> Exercise:
Set down the entries that follow exactly as written, leaving out any images.

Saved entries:
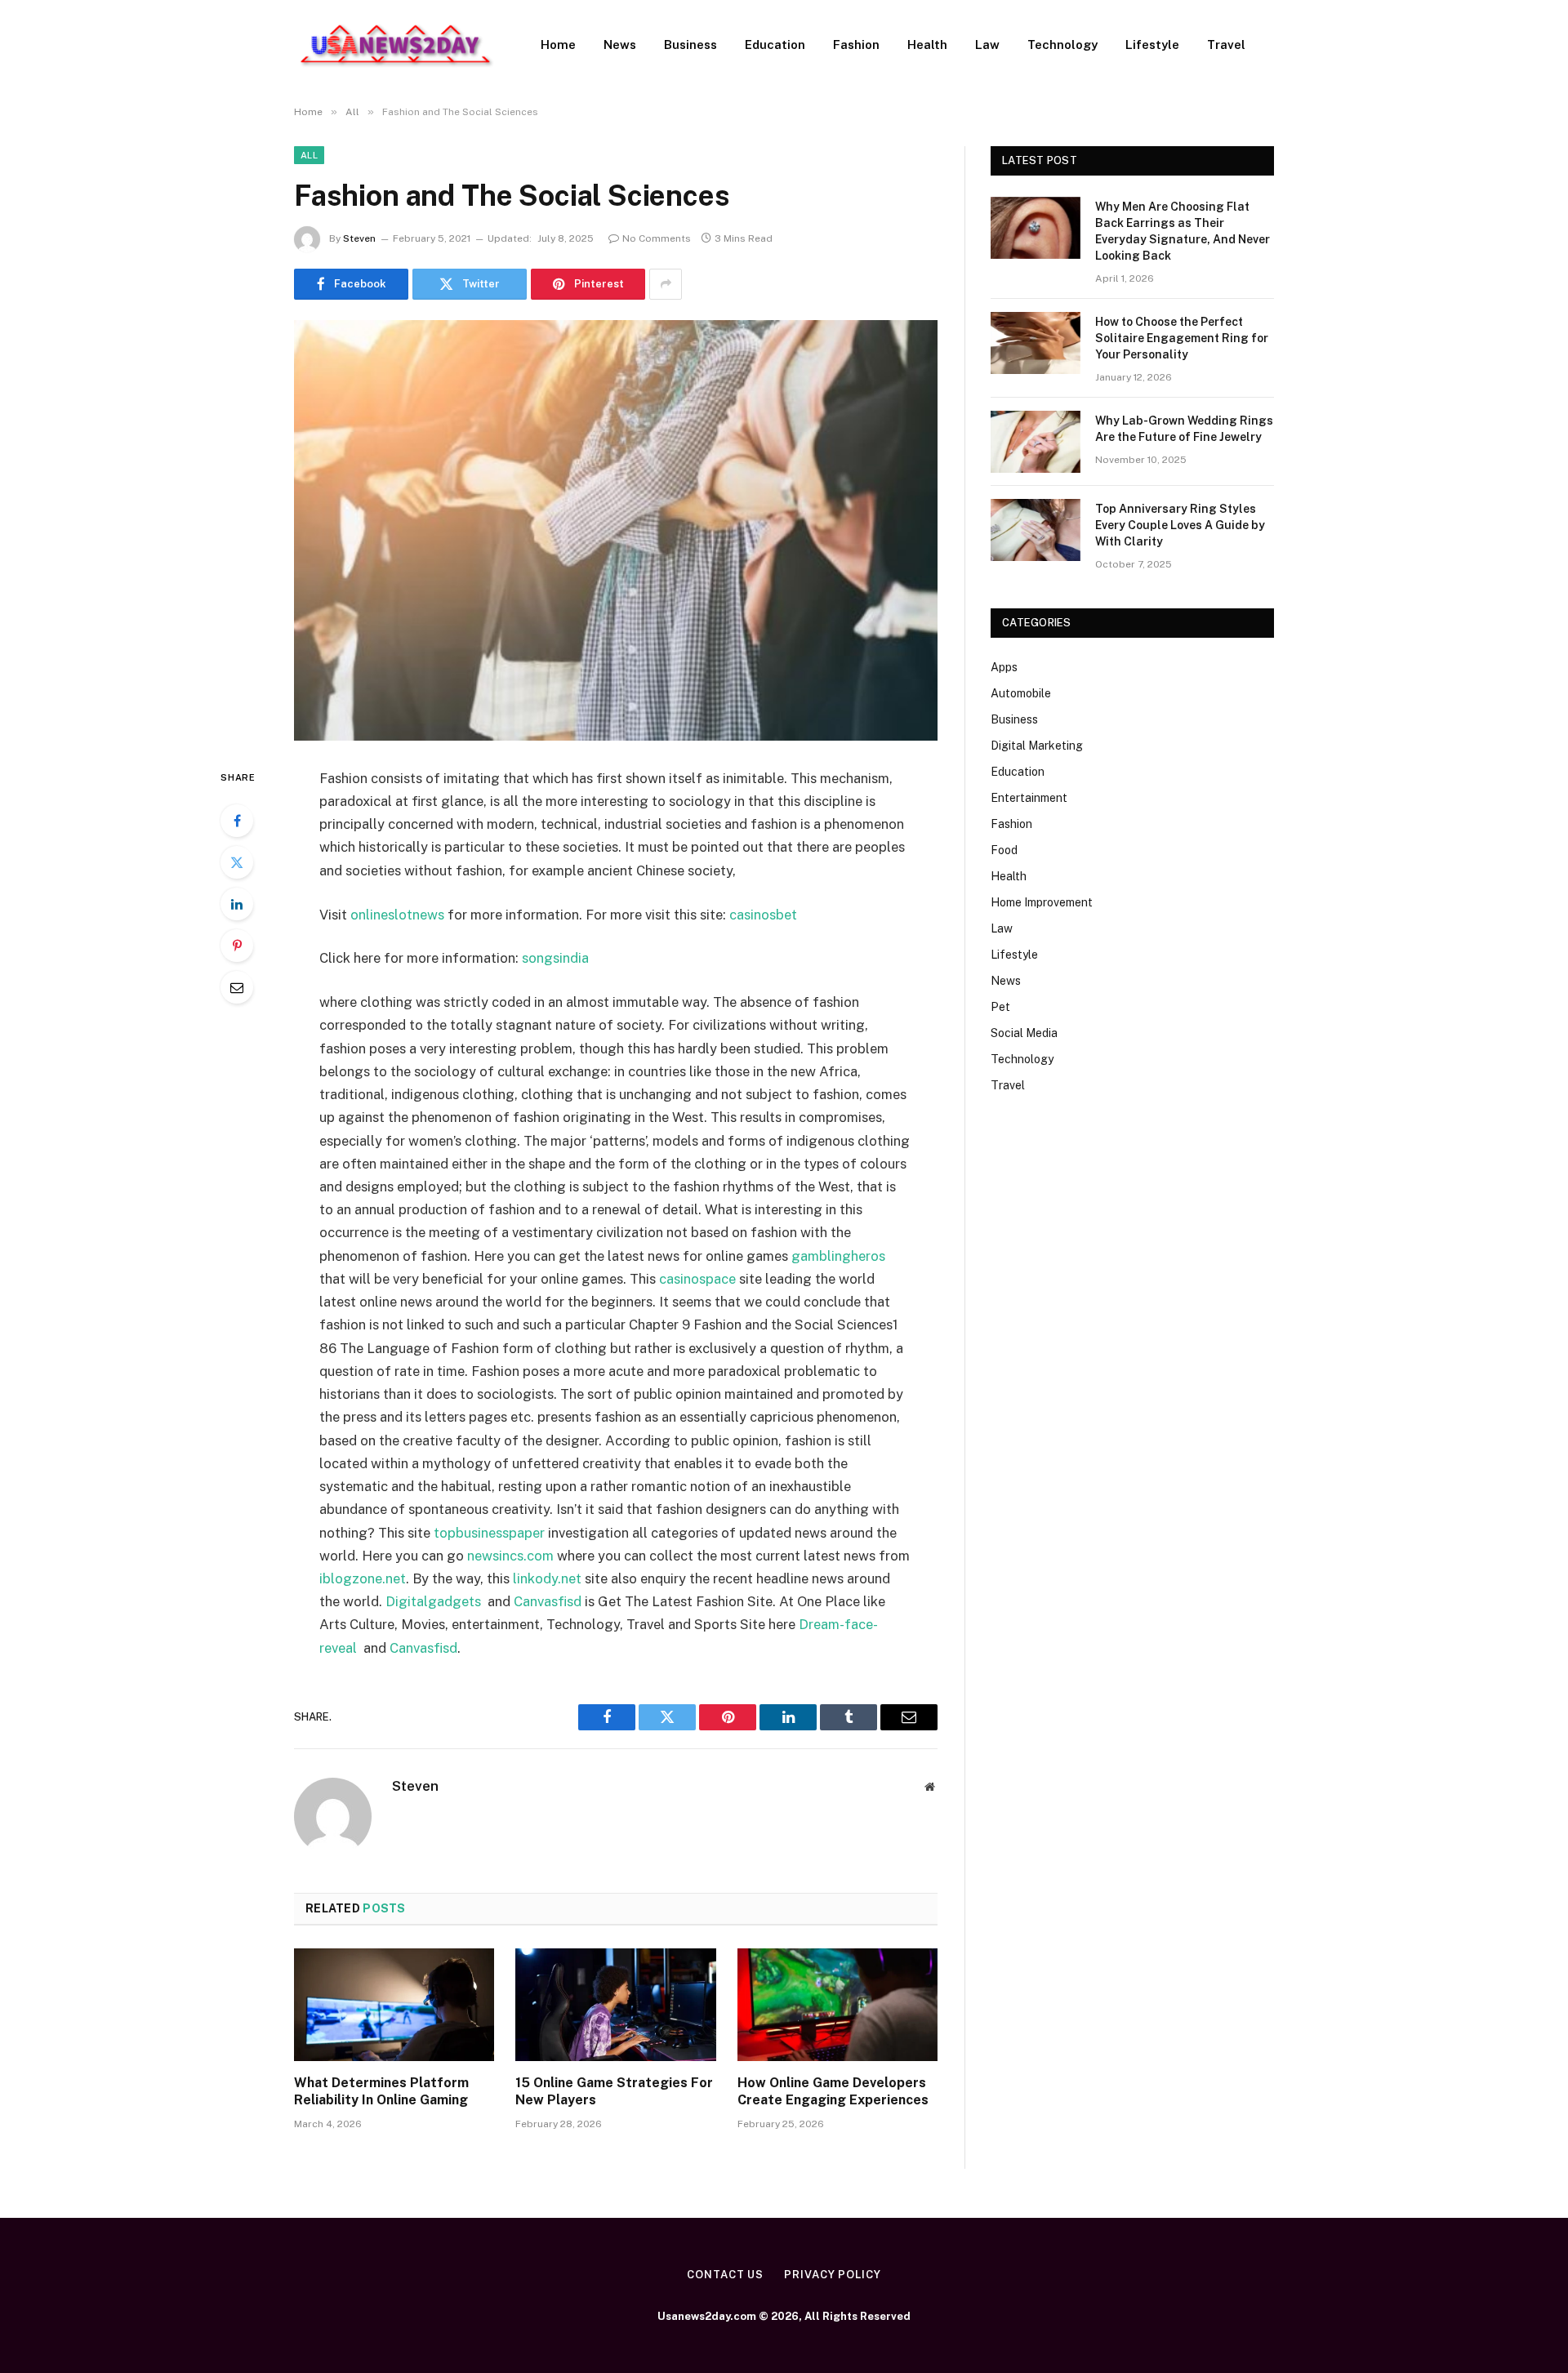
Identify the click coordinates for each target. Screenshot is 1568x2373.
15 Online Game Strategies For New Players (614, 2091)
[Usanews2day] (396, 45)
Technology (1062, 44)
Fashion (856, 44)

> Answer space:
Identify the click coordinates for each target. Screenshot is 1568x2373.
15 Online Game Strategies For New Players (614, 2091)
[Usanews2day] (396, 45)
Technology (1062, 44)
Fashion (856, 44)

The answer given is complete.